Excerpted passage =

····················

Now let me sing the virtues of the greatest businessman-balladeer on the northern plains, Walter Hard, of Judith Gap, Montana. Walter was an oldtime cowboy of the open range who, once the day of the great cattle outfits was over, settled in gracefully as a town father. He opened a saloon he named “The Palace Cafe.” He advertised the establishment every week during the early 1900s with display ads in the Judith Gap Journal.

As the name of the saloon, Palace Buffet, intimates, Mr. Hard drew trade to the establishment through that wonderful custom of offering free lunch to midday drinkers. He made the place a pleasant resort by investing in beautiful fixtures, which the local editor praised as “not to be excelled in the state. The mirror, panels, embossing and in fact everything in connection with the interior are beyond compare.”

All of which did not mean Hard was abandoning his roots on the rustic range. Now and then he took time off to ride into the Snowy Mountains and visit old cronies who had settled into small ranches there. Should they venture down to town, Hard advised them, “Plenty of room for everybody in the county when they visit Judith Gap. Don’t forget to see the old range rider when in town.”

Just in case old Walter and his free lunches were not enough attraction, there also was his pet bear, Nellie Bruin, who greeted the public from a pen alongside the saloon. The story, as I piece it together from humorous items in the papers, is that in the fall of 1910, Walter and some of his friends went out into the hills and roped and captured the bear for purposes of exhibition.

So far so good. Walter, in fact, in gratitude to his helpers in the bear venture, served them up a banquet, which the press pronounced “the swellest feast ever served in the district.” It began with oyster cocktails and proceeded through roast duck, roast turkey, plum pudding, and all manner of other trimmings, concluding with Key West cigars and multiple toasts.

The next we learn of the bear is a press report the following summer that Nellie Bruin had escaped and was at large in Judith Gap. Walter deployed his cowboy skills to rope her, and with help from his many friends, get her back into her pen. That was when things went south fast. As Walter tried to put Nellie’s collar back around her neck, she chomped down on his hand and chewed it up pretty badly. Putting on a brave face, Walter remarked, “Sometimes I wrestle the bear, sometimes the bear wrestle me.” The editor found him in the doctor’s office, “drawing the ambient fluid with one hand while the other is undergoing repairs.”

It was during the following year, 1912, that Hard, having recovered from the bear bite, wrote his great ballad, “Walter Hard’s Lament.” The lament is a common nineteenth-century form for ballads. This one has to do with changes in the land, and reminds me of similar nostalgic verses written in North Dakota by Clell Gannon and James Foley.

O, for the days of the happy past, the life of the open plain
The sight of the purpled hilltops to gladden my eyes again
To be once more the cowboy, whose home was the prairie wide
E’re the sound of the locomotive changed the course of the prairie tide.

····················

Task set =
1. In the passage about Walter Hard, what was the name of his pet bear?
2. From the passage about Walter Hard, extract the text from "Now let me sing" up to and including "Judith Gap Journal.".

Dataset extract =
····················

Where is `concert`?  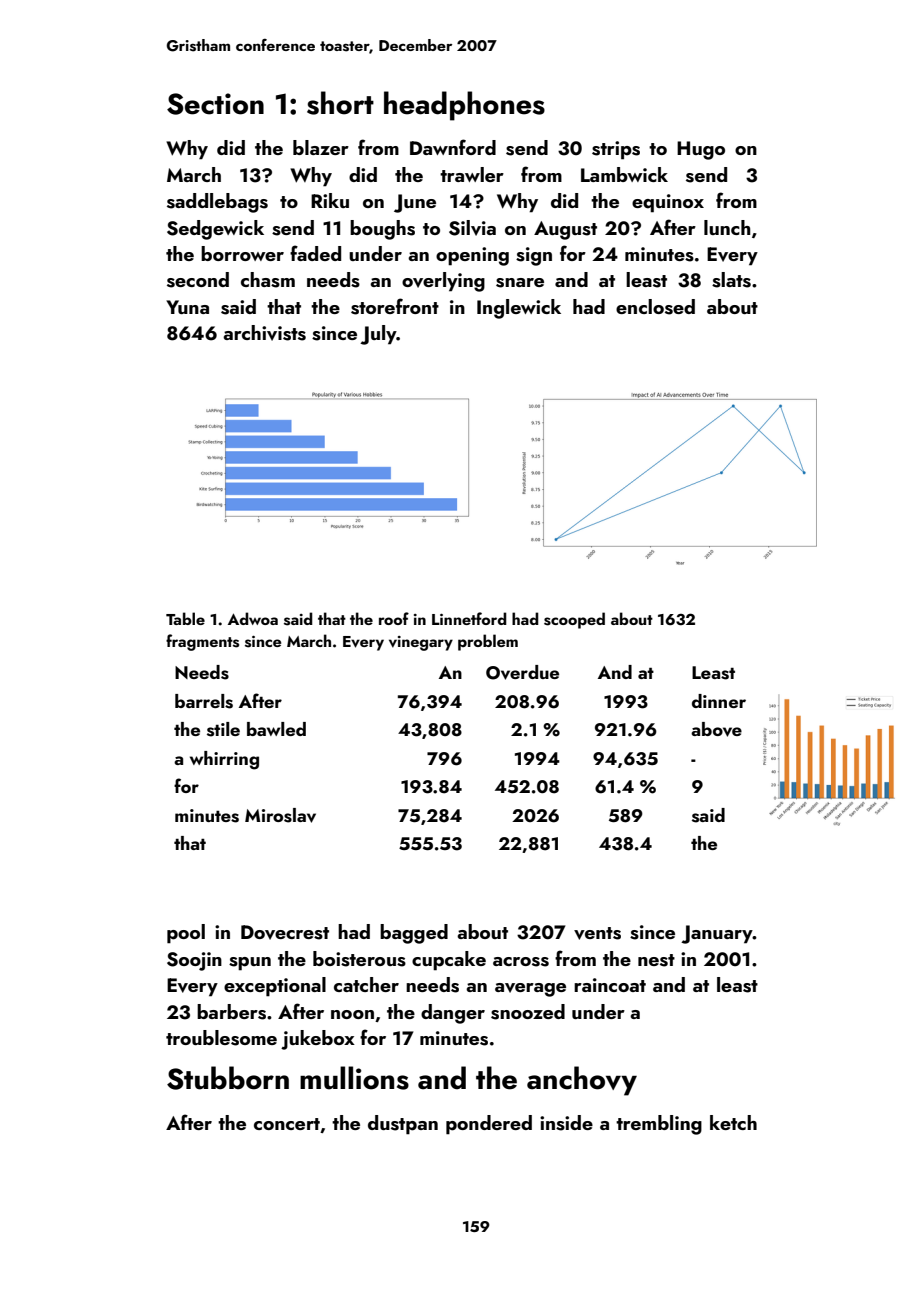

····················

Response list =
1. Nellie Bruin

2.
Now let me sing the virtues of the greatest businessman-balladeer on the northern plains, Walter Hard, of Judith Gap, Montana. Walter was an oldtime cowboy of the open range who, once the day of the great cattle outfits was over, settled in gracefully as a town father. He opened a saloon he named “The Palace Cafe.” He advertised the establishment every week during the early 1900s with display ads in the Judith Gap Journal.